Au premier tour de scrutin, Sen a obtenu 12 voix, Gursoy en a reçu 10, Akar a obtenu cinq voix et Ozturk une voix. Comme aucun des candidats n'a obtenu la majorité requise, le vote est passé à un second tour. Au second tour, la tension s'est intensifiée : Sen a reçu 10 voix, Gursoy neuf, Akar cinq et Ozturk une, tandis que trois bulletins ont été invalidés. Les membres du Parti républicain du peuple ont protesté contre la manière dont les voix ont été comptées et ont affirmé que les bulletins invalidés étaient liés à leur faction.
Suite à la dispute, les membres du Parti républicain du peuple ont quitté la salle. Après une série de conversations, le vote a repris sans eux. Au troisième tour, 23 membres du conseil ont participé, et Sen a de nouveau mené avec 13 voix contre 10 pour Gursoy. Cette fois encore, le résultat n'a pas suffi à prendre une décision, et la procédure est passée à un quatrième et dernier tour.
Peu avant l'ouverture du tour décisif, l'agitation a éclaté. La dispute entre les représentants des factions a dégénéré en bousculades et en échanges de coups de poing. La réunion a été temporairement interrompue jusqu'au rétablissement de l'ordre. Les vidéos de l'incident ont été rapidement diffusées dans les médias et sur les réseaux sociaux en Turquie.

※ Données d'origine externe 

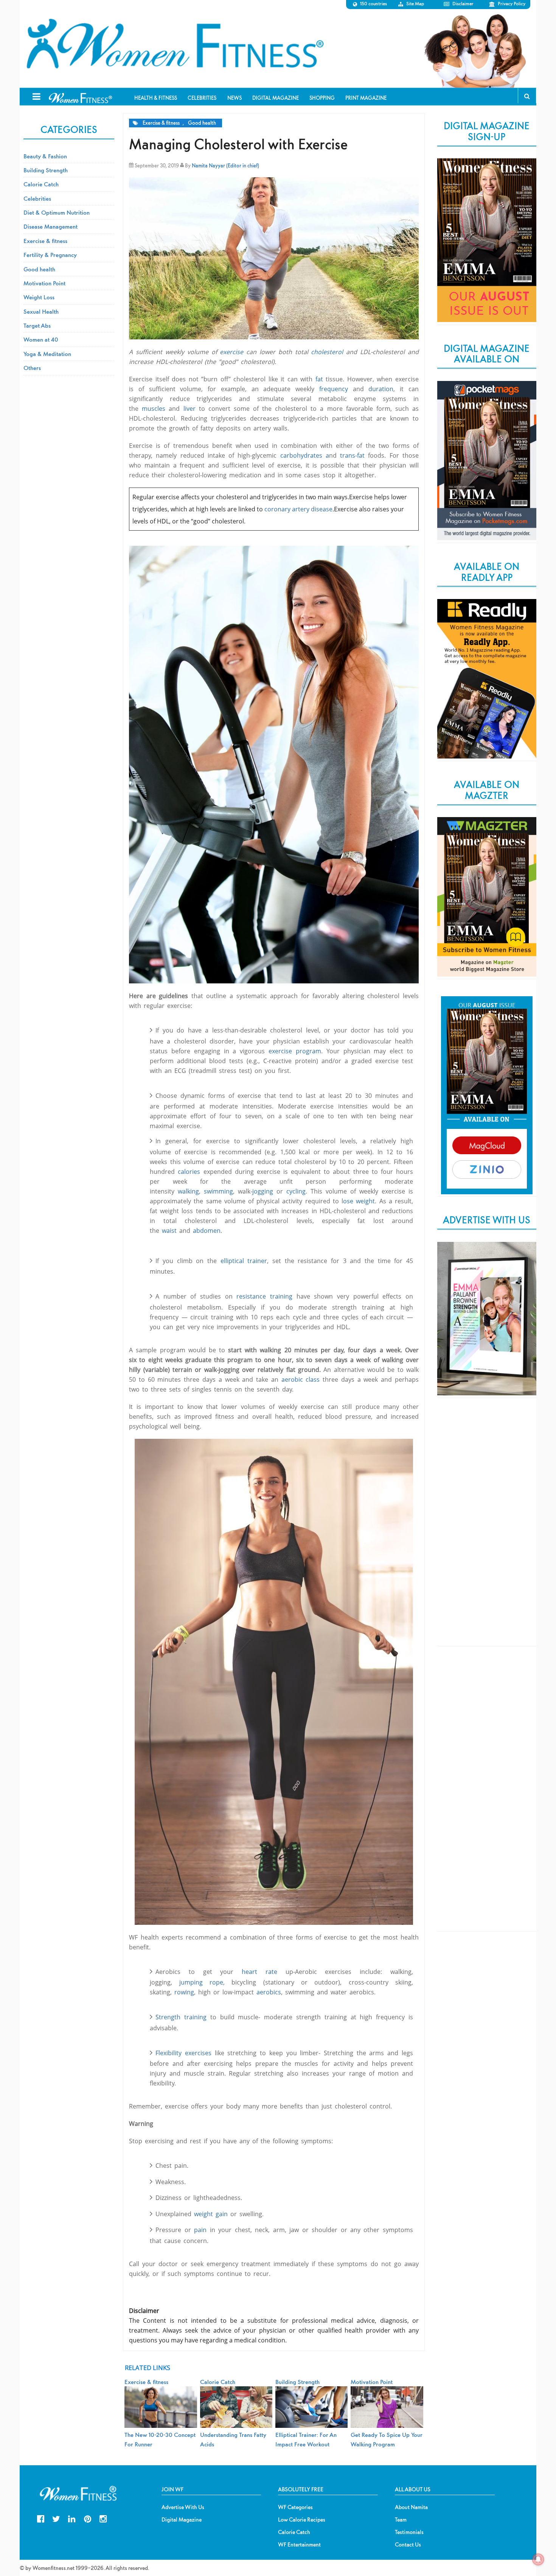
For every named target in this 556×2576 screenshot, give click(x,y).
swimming (218, 1191)
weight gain (211, 2214)
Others (32, 368)
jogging (262, 1191)
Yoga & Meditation (47, 354)
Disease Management (50, 226)
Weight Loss (38, 297)
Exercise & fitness (161, 123)
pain (200, 2230)
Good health (202, 123)
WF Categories (295, 2507)
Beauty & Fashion (45, 156)
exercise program (295, 1051)
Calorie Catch (41, 184)
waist (169, 1230)
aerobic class (300, 1379)
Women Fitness (175, 44)
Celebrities (37, 198)
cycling (296, 1191)
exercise (231, 352)
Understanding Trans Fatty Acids (233, 2439)
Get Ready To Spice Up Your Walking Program (386, 2439)
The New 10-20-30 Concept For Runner (160, 2439)
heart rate (259, 1972)
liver (189, 408)
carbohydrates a (304, 455)
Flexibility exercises (183, 2053)
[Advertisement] (487, 1528)
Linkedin (71, 2518)
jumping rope (201, 1982)
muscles (153, 408)
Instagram (103, 2518)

Selon les rapports, le déclencheur immédiat de la bagarre était le différend sur la manière dont le vote a été mené et les voix comptées, et surtout sur les trois bulletins qui ont été invalidés au second tour. Cependant, derrière l'argument technique se posait une question politique beaucoup plus large : qui contrôlera la municipalité de Menderes après l'éviction temporaire du maire élu.
Une fois l'affrontement physique arrêté, les membres du conseil sont retournés voter. Au quatrième et dernier tour, Asuman Sen a gagné, qui, selon la plupart des rapports mis à jour, a reçu 15 voix contre 12 pour Baris Gursoy, avec un bulletin invalidé. Avec l'élection de Sen au poste de maire adjointe, la gestion de la municipalité de Menderes est effectivement passée au parti au pouvoir d'Erdogan. Ainsi s'est terminée une journée politique orageuse, qui a commencé par une procédure électorale interne et s'est terminée par une bagarre filmée et un changement significatif dans l'équilibre local des pouvoirs.